И я выбираю путь очень доступного мастера. Да, я хочу денег. Мне нравятся деньги. Когда они у меня есть, у меня начинается деньготерапия под лозунгом «деньги тратить можно». Но я не вижу никакого смысла брать оплату за никакие свои «мастерские» услуги. Вы понимаете? Я не нуждаюсь. Вы не должны мне платить. Но Вы можете мне дарить деньги. И я пойду их тратить за Ваше здоровье!

Это и есть идея свободной оплаты. Вернее, это вообще не идея «оплаты». Никто ни за что не платит! Я люблю – дарить. Я не вижу никакого повода, чтобы Вы меня – покупали. Однако, если Вы мне хотите тоже дарить, дарите мне деньги, именно деньги я потрачу с максимумом комфорта, и извлеку максимум удовольствия.

Когда-нибудь как творческая личность я раскручусь до того, чтобы получать гонорары, премии и так далее. Я буду всё это брать, это ни что иное как выраженье респекта моему труду артиста или художника. Но я не вижу смысла быть дорогим «мастером», потому что мастерство само по себе вообще ничего не стоит. Это всего лишь вкладывание себя полностью в любимый процесс, и, по большому счёту, это – бесконечная оплата собственных счетов перед миром и Богом.

Но, по сути, я говорю даже не об этом. Я говорю о том осознании, что я ни в чём не нуждаюсь. Бывает так, что на острую потребность сразу же находится некий ответ, практически немедленно. Если ты действительно чего-то хочешь, то вот… что-то уже прямо здесь! Может, это не совсем то, чего ты ожидал, но это – непосредственный ответ на твою потребность. Когда ответ не приходит, значит, ты так хотел.

И вот, когда у меня исчезает страх за завтрашний день и я могу полностью положиться на «хлеб наш насущный даждь нам днесь»: о чём мне беспокоиться? Что бы ни принёс мне завтрашний день, это будет ничто иное как «хлеб насущный», горек он либо сладок.

И моё осознание в том, что на данный – практически на каждый данный момент – мне ничего не надо, ничего сверх. Я могу чего-то хотеть, могу о чём-то мечтать, однако, весь хлеб насущный у меня уже есть, и будет ещё!

У нас в семье последнее время «период тощих коров». Однако, он имеет огромный плюс. Мы так как-то замечательно минимализировались, подтянулись, у нас всё есть, есть даже избыток, и мало «лишнего». Это похоже на некий пост. Коровы похудели и стали активней, красивее и здоровее. У нас какие-то вещи стали «отсутствовать», и на их месте завелось множество тёплого, светлого и лёгкого – воздуха.

§ Исходные записи
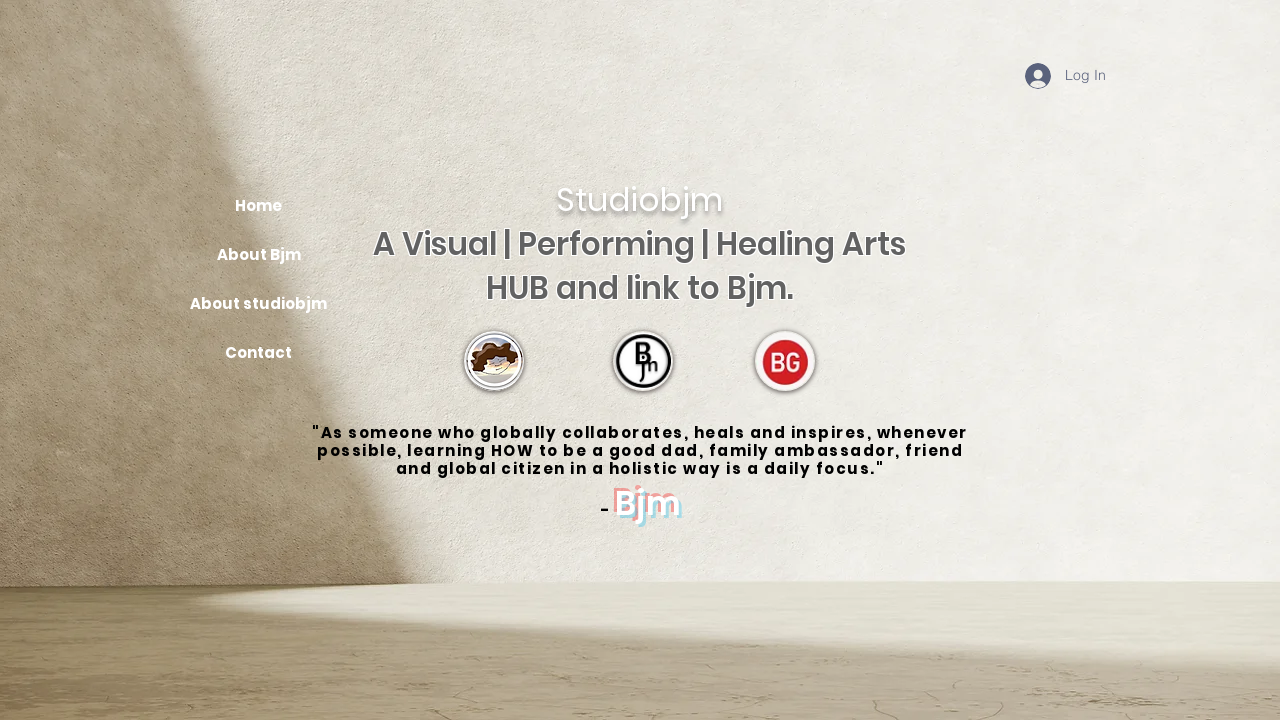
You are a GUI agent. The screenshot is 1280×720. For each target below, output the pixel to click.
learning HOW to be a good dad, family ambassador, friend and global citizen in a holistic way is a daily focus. (679, 459)
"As (330, 432)
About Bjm (259, 254)
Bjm (648, 503)
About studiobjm (258, 303)
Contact (258, 352)
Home (258, 205)
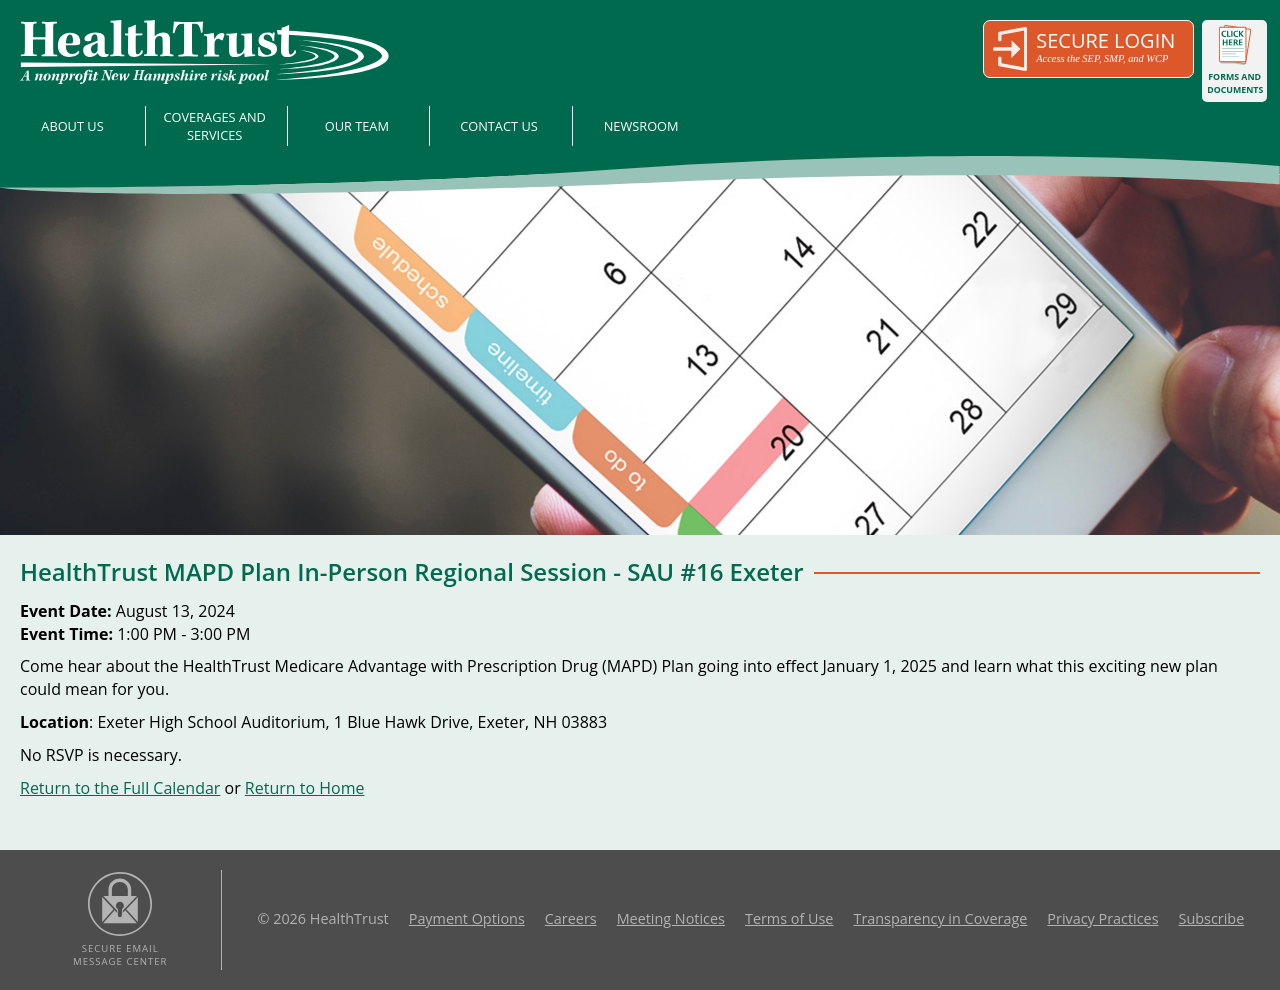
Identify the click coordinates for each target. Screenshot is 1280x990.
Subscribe (1212, 918)
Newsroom (641, 126)
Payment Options (467, 918)
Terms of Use (789, 918)
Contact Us (499, 126)
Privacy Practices (1102, 918)
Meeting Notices (671, 918)
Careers (571, 918)
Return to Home (305, 788)
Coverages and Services (214, 126)
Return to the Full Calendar (120, 788)
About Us (72, 126)
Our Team (357, 126)
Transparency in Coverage (940, 918)
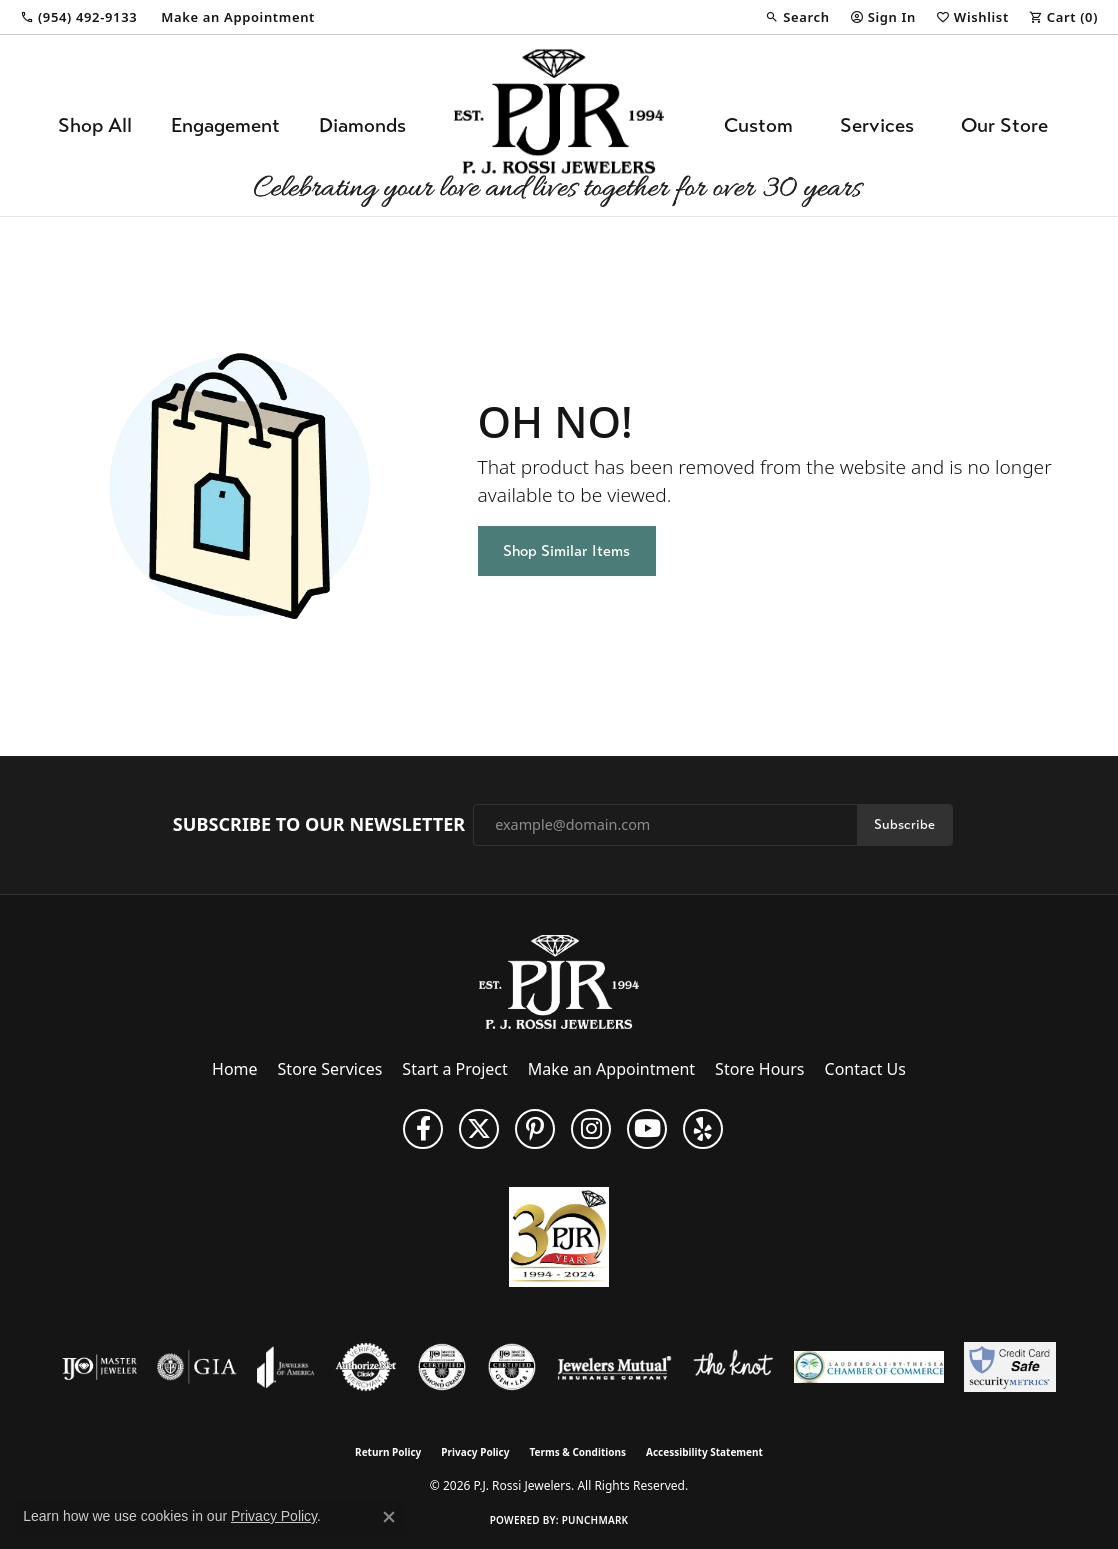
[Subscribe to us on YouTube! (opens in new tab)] (647, 1129)
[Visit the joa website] (286, 1367)
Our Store (1004, 125)
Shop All (95, 125)
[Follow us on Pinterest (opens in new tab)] (535, 1129)
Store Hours (759, 1069)
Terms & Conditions (577, 1452)
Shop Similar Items (566, 550)
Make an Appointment (611, 1069)
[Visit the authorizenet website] (366, 1367)
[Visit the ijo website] (99, 1367)
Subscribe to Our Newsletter (319, 825)
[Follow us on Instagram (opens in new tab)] (591, 1129)
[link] (78, 17)
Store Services (330, 1069)
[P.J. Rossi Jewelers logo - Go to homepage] (559, 125)
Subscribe (904, 824)
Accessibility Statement (704, 1452)
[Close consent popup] (389, 1517)
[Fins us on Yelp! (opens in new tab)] (703, 1129)
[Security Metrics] (1009, 1367)
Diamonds (362, 125)
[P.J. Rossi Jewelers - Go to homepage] (559, 980)
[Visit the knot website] (733, 1367)
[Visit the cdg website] (442, 1367)
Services (877, 125)
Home (235, 1069)
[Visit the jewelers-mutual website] (614, 1367)
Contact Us (865, 1069)
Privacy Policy (475, 1452)
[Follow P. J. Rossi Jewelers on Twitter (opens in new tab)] (479, 1129)
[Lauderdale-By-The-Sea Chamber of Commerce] (869, 1367)
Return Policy (388, 1452)
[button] (797, 17)
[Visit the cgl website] (512, 1367)
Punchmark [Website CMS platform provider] (595, 1520)
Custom (758, 125)
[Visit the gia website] (197, 1367)
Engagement (225, 125)
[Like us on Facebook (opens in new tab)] (423, 1129)
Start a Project (454, 1069)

§ Набор заданий
**1)** Сдвиньте координаты в записях: повторите целиком отрезок от строки с «Coverages and Services (214, 126)» по строку с «Shop All (95, 125)» включительно и прибавьте 106 к каждому числу в координатах ответов. Изображения в ответ не включайте, другие строки не приводите.
**2)** Пожалуйста, продолжите текст о свободной оплате, начав сразу после его последнего предложения.

§ Ожидаемые ответы
**1)**
Coverages and Services (320, 232)
Return to the Full Calendar (226, 894)
About Us (178, 232)
Our Team (463, 232)
Transparency in Coverage (1046, 1024)
[Subscribe to us on YouTube! (opens in new tab)] (753, 1235)
[Visit the joa website] (392, 1473)
Our Store (1110, 231)
Shop All (201, 231)

**2)**
У К.К. «воины» старались минимализировать свой инвентарный список, чтобы не тратить ни грамма энергии на ненужное. Крайне минимализировать, вплоть до того, чтобы покупать столько штук спичек, сколько реально нужно в хозяйстве. Но, я Вам скажу, для меня Кастанеда – не единственный источник, есть чудесный североамериканский шаманизм, гавайский шаманизм, традиция Эстес, мало ли что ещё, у меня нет здесь желанья зацикливаться. И вот, я о минимализации говорил бы в терминах «факра». Факр – это намеренная бедность, некоторая аскеза. Через факр хорошо иногда проходить. И ты приходишь к тому, что вот, например, мировое господство – а на фига??? И ты можешь брать что угодно из изобилия, и давать что угодно, и купаться в мире, как в море, и жить постоянно среди своих и чужих даров, но, вот, всё, что тебе нужно «на самом деле»: это твой минималистский инвентарный список, и всё. А он у тебя есть практически в любом случае. Весь вопрос в том, чтобы чувствовать свою бедность не как вынужденную, а как «благородную». И не ждать подачки, а делать что-то своими руками. И не препятствовать тому, чтобы твоя бедность становилась бедностью состоятельной, качественной. А состоятельность берётся из состояния личности.

 

Я хочу немножко неожиданно под конец повернуть и сказать о чём-то совершенно другом.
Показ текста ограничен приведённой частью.